В качестве фетишей оказывались и растения, возделываемые людьми: они тоже имели не просто утилитарную роль продуктов питания, но и особую «силу». В качестве таких растений были горох, рожь.
Превращение сельскохозяйственных животных и растений в фетиши и тотемы, придание им священных особых свойств связывалось с тем, что эти священные «силы» будут покровительствовать людям лишь в том случае, если последние позаботятся об их пропитании и безопасности. В роли таких тотемов - фетишей у славян были: собака, конь, корова, козел [72].
Таким образом, из этих примеров видно, что у древних славян и их преемников предметы и орудия труда, домашние животные и культурные растения, которые, как и орудия труда, требовали особых способов обращения, оказывались окруженными мифами, воспринимались как особые явления действительности, которые могут быть весьма полезны человеку, но при соблюдении им особых правил, социальных, деятельностных норм обращения с ними. Мифологическая окраска восприятия этих явлений жизни требовала особого к ним эмоционального отношения, трепета, чуткого внимания, поклонения, вероятно, не лишних в процессе овладения ими молодыми поколениями и хранения в течение всей жизни, как особо важных ценностей. Миф выступает здесь как форма фиксации социального опыта, знания о труде и отношения к нему.
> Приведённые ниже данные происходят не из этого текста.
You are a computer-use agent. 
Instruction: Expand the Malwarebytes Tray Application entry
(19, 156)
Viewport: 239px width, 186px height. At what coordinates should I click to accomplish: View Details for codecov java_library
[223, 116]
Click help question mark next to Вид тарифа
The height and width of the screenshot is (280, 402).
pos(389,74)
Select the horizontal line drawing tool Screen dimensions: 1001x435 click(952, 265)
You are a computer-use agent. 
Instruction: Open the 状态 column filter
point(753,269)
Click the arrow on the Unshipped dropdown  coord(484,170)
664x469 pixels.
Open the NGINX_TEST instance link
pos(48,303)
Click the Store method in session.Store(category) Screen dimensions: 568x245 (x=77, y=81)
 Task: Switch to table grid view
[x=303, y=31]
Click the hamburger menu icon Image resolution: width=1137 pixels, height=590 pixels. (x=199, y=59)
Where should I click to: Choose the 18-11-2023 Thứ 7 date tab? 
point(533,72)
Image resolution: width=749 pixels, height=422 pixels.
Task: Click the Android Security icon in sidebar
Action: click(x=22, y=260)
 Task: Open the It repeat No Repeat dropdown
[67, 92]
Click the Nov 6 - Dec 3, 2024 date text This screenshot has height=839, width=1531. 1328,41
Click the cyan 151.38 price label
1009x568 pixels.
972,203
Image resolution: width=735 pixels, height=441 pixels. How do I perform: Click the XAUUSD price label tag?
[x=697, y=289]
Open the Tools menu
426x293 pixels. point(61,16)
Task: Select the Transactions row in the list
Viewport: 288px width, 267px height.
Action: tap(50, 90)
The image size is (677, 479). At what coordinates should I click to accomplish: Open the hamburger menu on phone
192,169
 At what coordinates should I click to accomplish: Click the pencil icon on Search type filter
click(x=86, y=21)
В сказках передавались народные представления о роли труда в жизни человека, превозносилось трудолюбие и мастерство. Достаточно вспомнить всем известные с детства образы Марьи-искусницы, Василисы-Прекрасной, Царевны-Лягушки, Иванушки, ухаживавшем за Коньком-Горбунком и др. Как показали результаты сравнительного лингвистического и этнографического анализа, в сказках и преданиях остались следы глубокой древности - эпохи охотничьего хозяйства в каменном веке. Так, Н. В. Новиков [53] проанализировал эпизод боя богатыря с чудищем на «калиновом мосту», который встречается в разных сказках в 20 сюжетах. В этих сюжетах отмечались такие признаки: мифическое чудовище идет по калиновому мосту (хотя все знают, что калина – кустарник и его ветки гибкие, не выдержат и человека, тогда как чудище огромно и непомерно сильно); «змий о 12 головах и 12 хоботах», «бежит - земля дрожит»; своих противников «вбивает в землю»; после схватки - чудище бывает под «мостом»; чудище «огнем пышет». Автор сделал предположение, что здесь описана сцена битвы с мамонтом, когда загоняли мамонтов в ямы, бросали в него горячие головни, от которых могла загореться его шерсть. Следует учесть, что одно поколение (дед рассказывает внукам) занимало порядка 50 лет, крестьян-сказочников середины XIX в. отделяли реальные события охоты на мамонтов порядка 240 поколений, а для Сибири - 150 поколений. Схватки же с мамонтами происходили на глазах живых участников в течение по крайней мере 500 поколений. Б. А. Рыбаков [72] предполагает, что этот сюжет не был самостоятельной сказкой, но скорее был связан с ритуальным действием, полезным в подготовке молодых охотников. Однако по своему эмоциональному воздействию этот эпизод выделялся и хорошо запоминался, обрастал другим контекстом, включался в другие сюжеты.